= GIVEN INSTRUCTION =
Lay out the lines of the listing below as a Markdown table with two columns, Row for the row number and Text for the line itself. Include only the lines from the one containing "Entry #89 - LUMA (511, 844)" up to and including the one containing "Entry #22 - DWARFED (519, 565)", and leave out any blank lines.

---------- INFORMATION PROVIDED

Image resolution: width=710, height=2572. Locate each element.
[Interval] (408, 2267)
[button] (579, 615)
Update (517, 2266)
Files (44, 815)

--------------------
---------- INFORMATION PROVIDED

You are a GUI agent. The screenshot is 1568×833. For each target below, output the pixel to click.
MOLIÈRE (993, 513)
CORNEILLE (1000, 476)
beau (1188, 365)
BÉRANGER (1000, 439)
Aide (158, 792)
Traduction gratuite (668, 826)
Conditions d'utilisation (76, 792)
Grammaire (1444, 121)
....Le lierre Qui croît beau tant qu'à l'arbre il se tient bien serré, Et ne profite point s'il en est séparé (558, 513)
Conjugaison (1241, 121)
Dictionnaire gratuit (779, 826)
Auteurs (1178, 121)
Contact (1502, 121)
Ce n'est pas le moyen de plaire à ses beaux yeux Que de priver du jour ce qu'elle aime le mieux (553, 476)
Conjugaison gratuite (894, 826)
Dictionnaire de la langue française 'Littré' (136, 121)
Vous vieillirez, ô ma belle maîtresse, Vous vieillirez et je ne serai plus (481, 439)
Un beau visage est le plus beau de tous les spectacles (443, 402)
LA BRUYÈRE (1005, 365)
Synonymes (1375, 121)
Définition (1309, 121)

--------------------
---------- INFORMATION PROVIDED

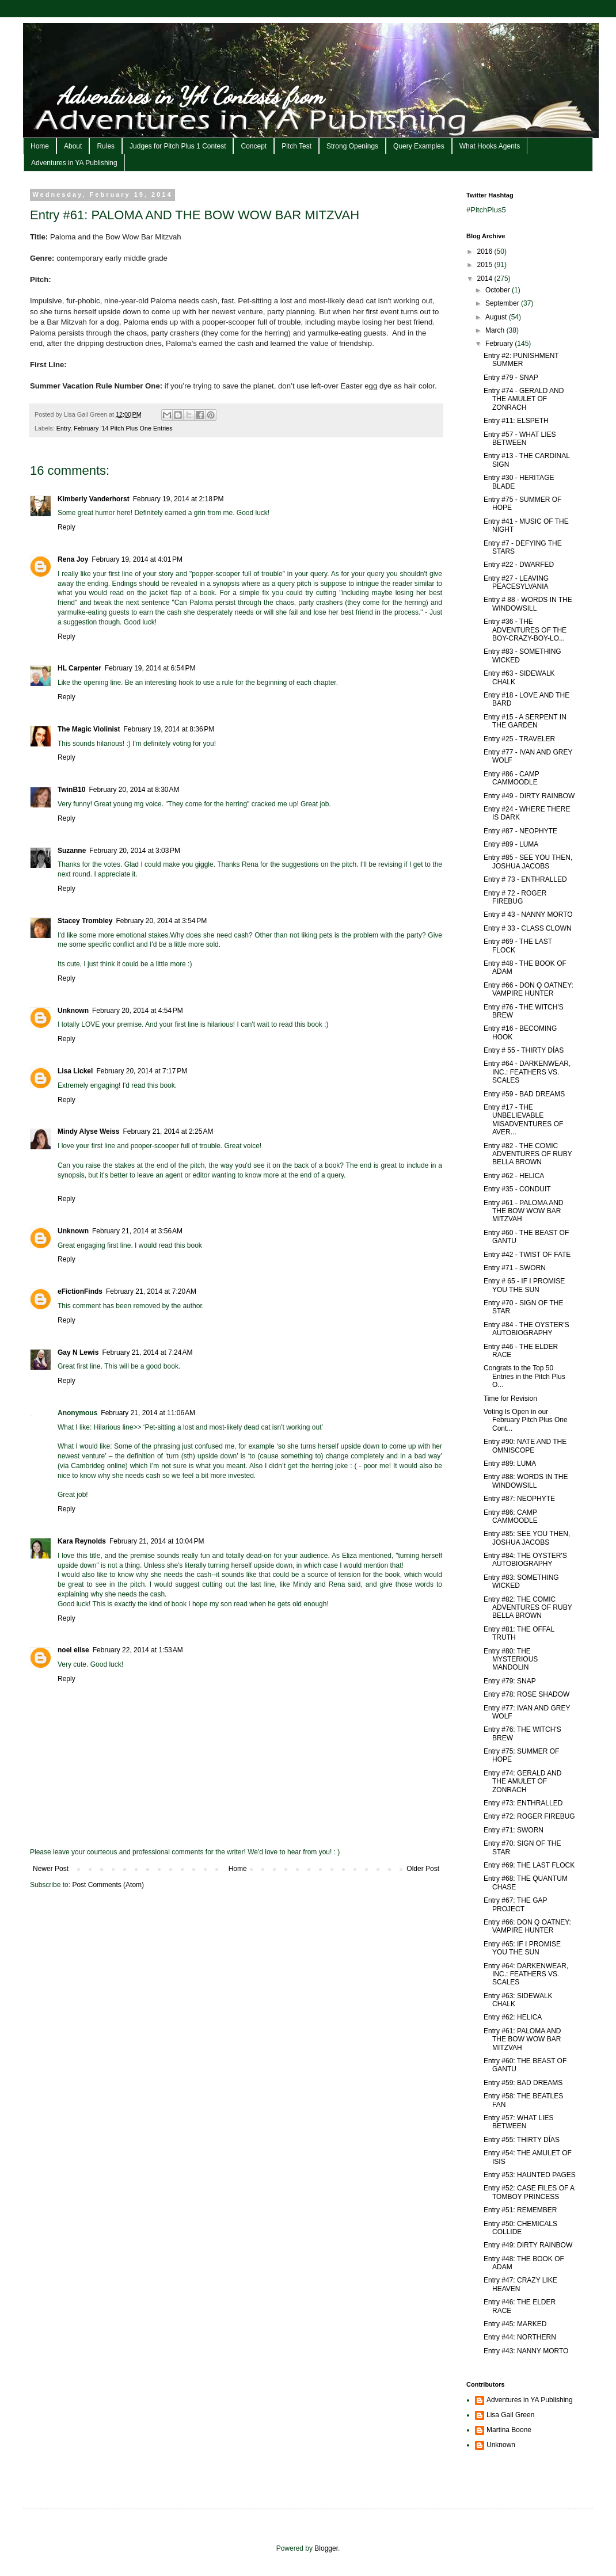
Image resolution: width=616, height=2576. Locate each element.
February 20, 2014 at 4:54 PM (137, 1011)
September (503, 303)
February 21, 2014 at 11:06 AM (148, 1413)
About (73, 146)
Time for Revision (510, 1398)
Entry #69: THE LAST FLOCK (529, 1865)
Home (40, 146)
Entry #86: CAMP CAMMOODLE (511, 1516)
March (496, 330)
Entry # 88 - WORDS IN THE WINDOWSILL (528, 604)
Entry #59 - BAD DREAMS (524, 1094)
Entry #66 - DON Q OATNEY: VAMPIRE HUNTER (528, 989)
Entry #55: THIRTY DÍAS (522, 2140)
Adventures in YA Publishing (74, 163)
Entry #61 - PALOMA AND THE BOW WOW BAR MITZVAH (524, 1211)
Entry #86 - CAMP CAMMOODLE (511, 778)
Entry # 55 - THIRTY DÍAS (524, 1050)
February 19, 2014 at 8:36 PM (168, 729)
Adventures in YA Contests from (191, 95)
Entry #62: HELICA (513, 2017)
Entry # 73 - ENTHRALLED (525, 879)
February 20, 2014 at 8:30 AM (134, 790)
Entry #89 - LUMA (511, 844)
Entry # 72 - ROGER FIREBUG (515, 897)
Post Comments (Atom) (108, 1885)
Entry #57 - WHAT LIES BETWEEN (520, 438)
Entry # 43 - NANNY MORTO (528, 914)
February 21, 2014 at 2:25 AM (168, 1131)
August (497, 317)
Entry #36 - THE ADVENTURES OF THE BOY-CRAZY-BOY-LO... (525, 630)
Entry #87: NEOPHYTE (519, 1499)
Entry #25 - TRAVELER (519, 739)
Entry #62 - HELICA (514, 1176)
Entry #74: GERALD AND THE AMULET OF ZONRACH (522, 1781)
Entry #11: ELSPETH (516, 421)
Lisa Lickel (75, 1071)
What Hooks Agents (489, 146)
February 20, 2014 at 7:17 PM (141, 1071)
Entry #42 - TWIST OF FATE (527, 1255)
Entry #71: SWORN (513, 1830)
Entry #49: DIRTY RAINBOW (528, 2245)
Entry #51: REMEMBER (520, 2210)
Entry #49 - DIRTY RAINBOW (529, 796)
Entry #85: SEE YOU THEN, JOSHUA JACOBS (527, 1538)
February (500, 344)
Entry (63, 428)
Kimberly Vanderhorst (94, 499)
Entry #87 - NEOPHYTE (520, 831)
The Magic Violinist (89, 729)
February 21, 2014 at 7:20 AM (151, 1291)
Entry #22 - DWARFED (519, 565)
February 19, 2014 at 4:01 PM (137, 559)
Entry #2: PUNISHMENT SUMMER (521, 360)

--------------------

= ANSWER FOR THE TASK =
| Row | Text |
|---|---|
| 1 | Entry #89 - LUMA (511, 844) |
| 2 | Entry # 72 - ROGER FIREBUG (515, 897) |
| 3 | Post Comments (Atom) (108, 1885) |
| 4 | Entry #57 - WHAT LIES BETWEEN (520, 438) |
| 5 | Entry # 43 - NANNY MORTO (528, 914) |
| 6 | February 21, 2014 at 2:25 AM (168, 1131) |
| 7 | August (497, 317) |
| 8 | Entry #36 - THE ADVENTURES OF THE BOY-CRAZY-BOY-LO... (525, 630) |
| 9 | Entry #87: NEOPHYTE (519, 1499) |
| 10 | Entry #25 - TRAVELER (519, 739) |
| 11 | Entry #62 - HELICA (514, 1176) |
| 12 | Entry #74: GERALD AND THE AMULET OF ZONRACH (522, 1781) |
| 13 | Entry #11: ELSPETH (516, 421) |
| 14 | Lisa Lickel (75, 1071) |
| 15 | What Hooks Agents (489, 146) |
| 16 | February 20, 2014 at 7:17 PM (141, 1071) |
| 17 | Entry #42 - TWIST OF FATE (527, 1255) |
| 18 | Entry #71: SWORN (513, 1830) |
| 19 | Entry #49: DIRTY RAINBOW (528, 2245) |
| 20 | Entry #51: REMEMBER (520, 2210) |
| 21 | Entry #49 - DIRTY RAINBOW (529, 796) |
| 22 | Entry #85: SEE YOU THEN, JOSHUA JACOBS (527, 1538) |
| 23 | February (500, 344) |
| 24 | Entry (63, 428) |
| 25 | Kimberly Vanderhorst (94, 499) |
| 26 | Entry #87 - NEOPHYTE (520, 831) |
| 27 | The Magic Violinist (89, 729) |
| 28 | February 21, 2014 at 7:20 AM (151, 1291) |
| 29 | Entry #22 - DWARFED (519, 565) |